Fig. 1. Overview of the methodological outline.

a An example of multiregional sampling to obtain biopsies P1-P5 from a Wilms tumor. The tumor is composed of several subclones with distinct genomic profiles, exemplified by the schematic genomic landscape in the rightmost panel where each color unifies cells with identical sets of genetic alterations.
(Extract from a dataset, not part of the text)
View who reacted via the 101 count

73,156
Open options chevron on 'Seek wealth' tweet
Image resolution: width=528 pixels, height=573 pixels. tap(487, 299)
The photograph is adapted from a previous publication¹⁴ and the colors do not represent true sets of genetic alterations. b Acquisition of genomic tumor data for each sample, exemplified by copy number analysis by SNP-array. c The whole genome profiling data can be used to compute the mutated clone fraction (MCF) illustrating the proportion of cells in each biopsy harboring a certain genetic alteration (M1-9 in the left column). d A clustering algorithm is employed to identify genetic alterations that seem to follow each other in size across samples. e A subclonal deconvolution algorithm determines the temporal order of these clusters by considering the information obtained throughout all samples while minimizing the occurrence of parallel evolution and back mutations. f The proposed solution for the temporal order of subclones (Sc) is integrated into an event matrix. g This event matrix can be used to generate phylogenetic trees with either the maximum likelihood or the parsimony method. At the stem, all available biopsies for the patient are visualized as filled circles with the biopsy name (P1–P5). At the branches of the tree the subclones can be seen along with pie charts illustrating in which biopsies, and in what fraction of the tumor cells they appear.